A few of the Atlanta flight ladies were fielding attention from the male majority. There was the blond with fancy clip-cloppy boots who didn’t seem particularly interested in any of the guys, but definitely was interested in their interest in her. There were the blond’s friends, who congregated around her to get some of the leftover attention. And then there was the small brunette who seemed to be working her section of the bar really well–there were about 4 guys buying her beer. When one wouldn’t take a shot she said, “You drink like a girl.” He loved it. Fascinating. Point one for small girl.
They called the Atlanta flight to board at around 7:30–The blond was pivotal in corralling everyone. Booming voice, that one–and the place cleared out. There were only 3 or 4 of us left. But then, five minutes later, the small girl came back with a napkin and a pen and walked up to the leftover guy whom she’d been talking to and asked him for his number. Gutsy! Point two for small girl.
(Another side note, this one to self: Best strategy for meeting guys does not include sitting in a corner watching other people interact.)
On the Plane
We finally boarded the plane at 7:45–including the phone number guy–and were told that we would take off at 8:05 if we were all seated by then, but if not, we’d leave at 9:30. Panic ensued, and no one turned on the TV system.
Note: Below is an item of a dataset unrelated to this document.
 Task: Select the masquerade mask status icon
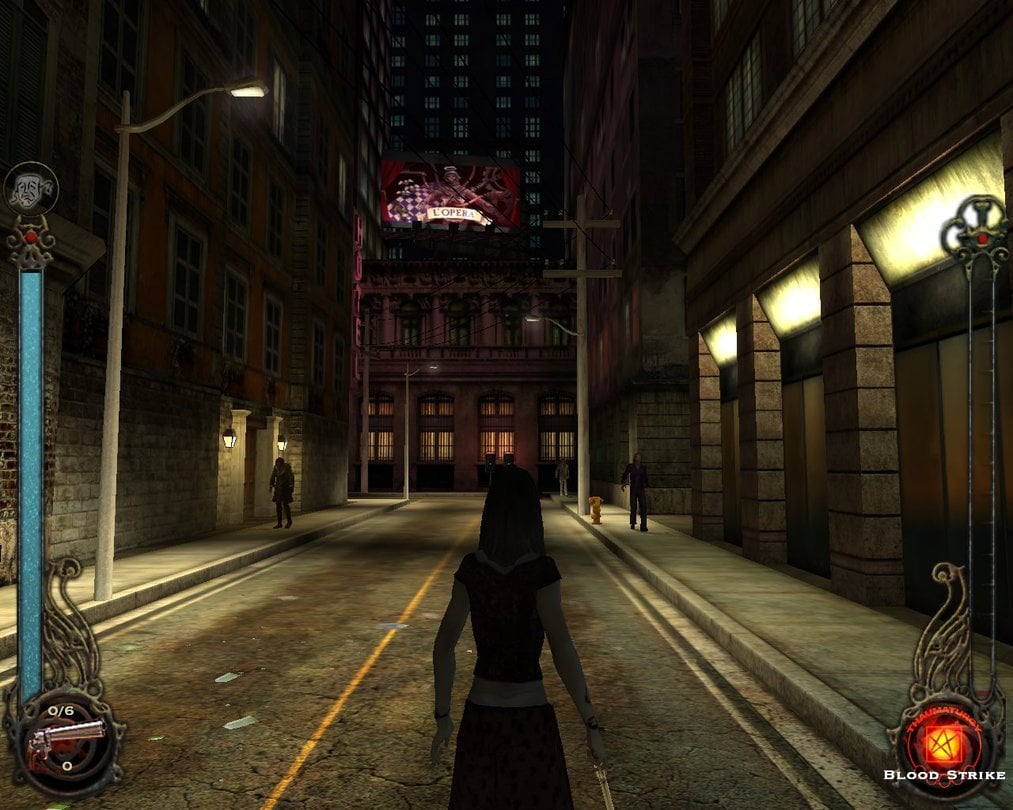click(x=31, y=189)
Gah!
The pilot very friendly-ly came out to thank us for sitting so quickly and asked if we had any questions or concerns. The phone number guy yelled, “FOOTBALL!” The pilot didn’t hear, and instead he told us that Don Zimmer had been on the previous flight and that he’d had his picture taken with the former baseball manager. Then he asked if we had any more questions, to which phone number guy replied, “FOOTBALL!” But since that was a statement and not a question, the pilot didn’t respond.
Since we were good little plane sitters, we took off before 9, and I got to watch the entire second half of the game. Which was crazy. And though I usually love to watch live events on jetblue because of the communal joy, the lady I was sitting next to was decidedly not watching the game. (Third side note: according to a friend, communal jetblue joy can also be scary if you are, say, not watching the Olympics and don’t understand why everyone is suddenly screaming in unison.)
Because the lady was not football savvy, every time I gasped (fumble!), she looked at me like I had three heads. And when I made the mistake of accidentally clapping (I’m a clapper), she grunted. Which was ridiculous because, a) football is important–duh!, and b) she spent the entire flight watching some old dude playing the piano on The Lame People Channel, or something, and she was conducting the music with her hands the whole time. I MEAN, COME ON. I felt sad when I heard phone number guy cheering several rows in front of me and when the guys three rows behind me discussed the game after we landed. They would have been fun seatmates. Oh well. At least the pilot was gracious enough to allow us to circle the airport for 30 minutes before landing so we could see the presentation of the trophies.
How did everyone else watch the game? Are you happy that the FifG approved Super Bowl is a go?